(Collection entries)
----

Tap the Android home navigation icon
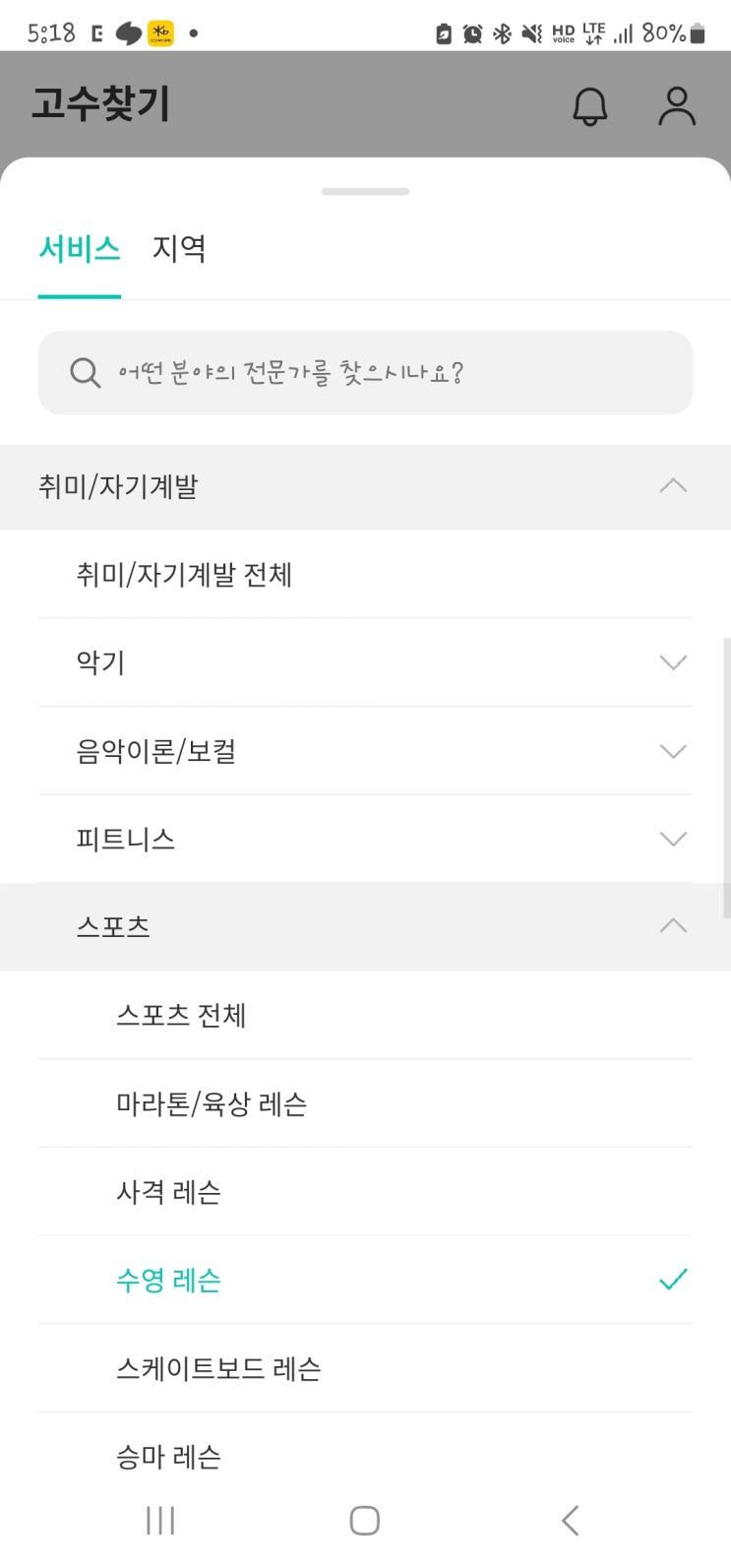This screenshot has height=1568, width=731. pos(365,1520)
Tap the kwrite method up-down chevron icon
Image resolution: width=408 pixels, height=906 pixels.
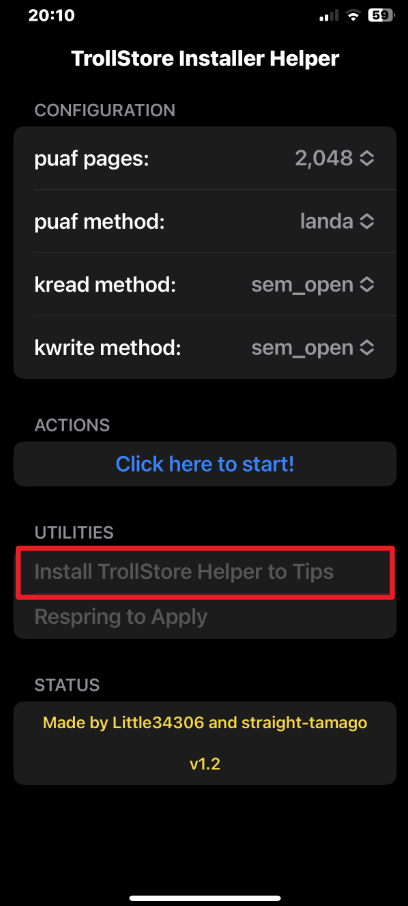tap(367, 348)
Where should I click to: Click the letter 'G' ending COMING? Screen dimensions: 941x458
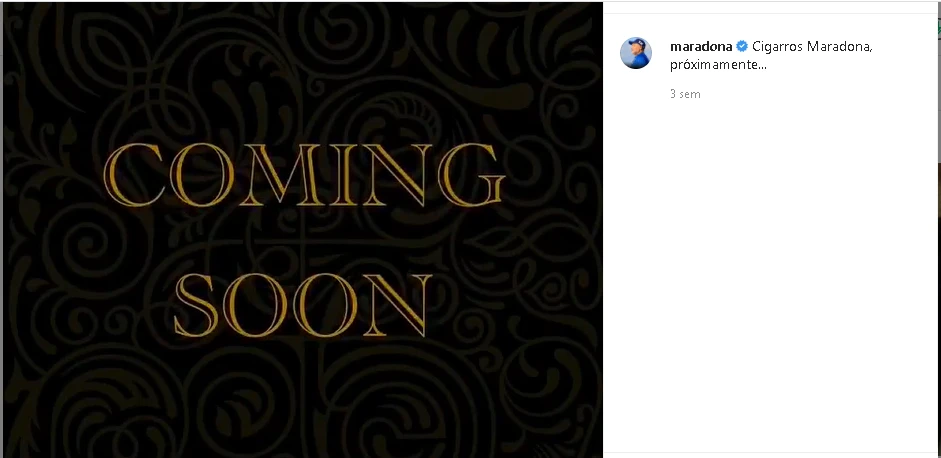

----

» **Directions for this task**
Your output should be the records above, duplicated exactly and picture-free.

» **Result of the task**
Tap the Android home navigation icon
This screenshot has height=1568, width=731. pos(365,1520)
Tap the kwrite method up-down chevron icon
Image resolution: width=408 pixels, height=906 pixels.
tap(367, 348)
Where should I click to: Click the letter 'G' ending COMING? Screen dimensions: 941x458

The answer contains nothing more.